Mrs. Benge and Mrs. Jones were salvagers in that time when women - talking with pins in their mouths - spoke of challenging feats of threading eyes and attaching zipper feet. (Really, when you think of it, these were tasks worthy of fairy tale stature.) Their daughters, granddaughters or nieces – almost always the girls - sat at their feet playing while absorbing the lessons of economy. With the wolf at the door, the last dollar spent, women – the ones who collected buttons - could hold the fabric of their family’s dignity together by rummaging through their collections of buttons and transforming old clothes into new.
My Aunt Lucille was such a child. I know because she was a good seamstress and in my inheritance, she gave me a large collection of buttons. She told me that they had belonged to her mother, Mrs. Jones, and to her mother’s good friend, Mrs. Benge.
I sew. Not anything like my fore-bearers could, but I can sew a straight seam, put up a hem or replace lost buttons.
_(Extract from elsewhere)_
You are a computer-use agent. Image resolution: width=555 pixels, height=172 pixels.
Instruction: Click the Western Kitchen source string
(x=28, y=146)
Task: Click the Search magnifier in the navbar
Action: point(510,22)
My sewing box was at first just a tin and then after my inheritance arrived, I got an old metal box with handles. My little tin could fit inside. Eventually, I replaced that box with a double foldout wooden one that I purchased for two dollars at a Seattle yard sale. Being bigger, it became a jumble over the years. I’ve been meaning to straighten it out.
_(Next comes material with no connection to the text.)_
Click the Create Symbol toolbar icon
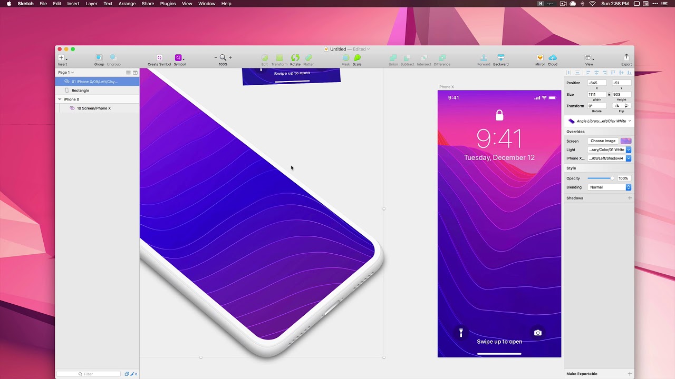The height and width of the screenshot is (379, 675). coord(159,57)
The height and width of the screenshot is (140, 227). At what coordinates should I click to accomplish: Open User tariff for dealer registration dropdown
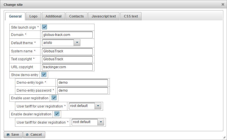(x=101, y=122)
I like being able to find the right color of thread, safety pins (love them) and needles and, of course, just the right button.
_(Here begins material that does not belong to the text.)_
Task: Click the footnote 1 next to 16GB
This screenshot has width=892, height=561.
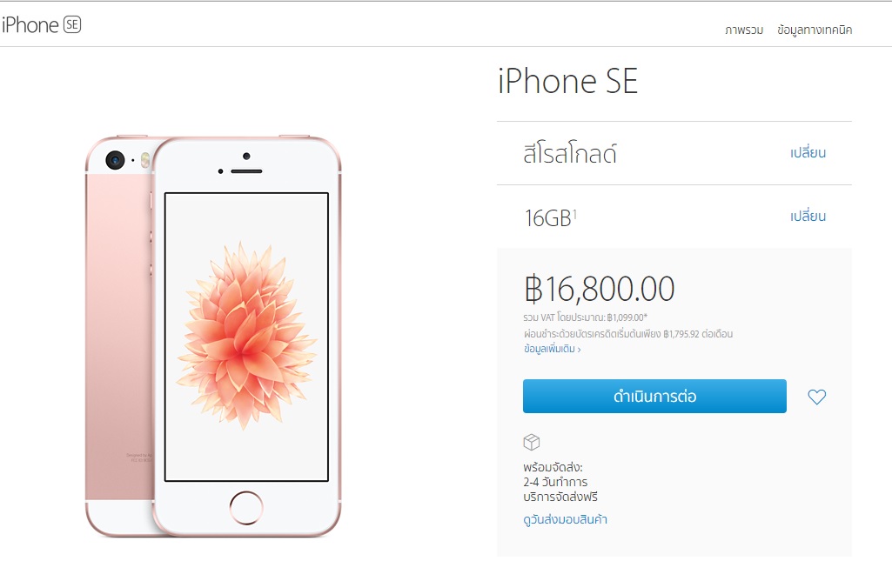Action: coord(574,214)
Maybe now I will sew a little row of tiny buttons made of abalone shells on the window curtain (an old twenty-year project) or make a purse with my leather needle and use that huge black and white button to close it. If, however, I get to neither project, I plan to will the buttons to someone in my family of the next generation. And maybe they will also get the wooden sewing box with its button-like black knobs.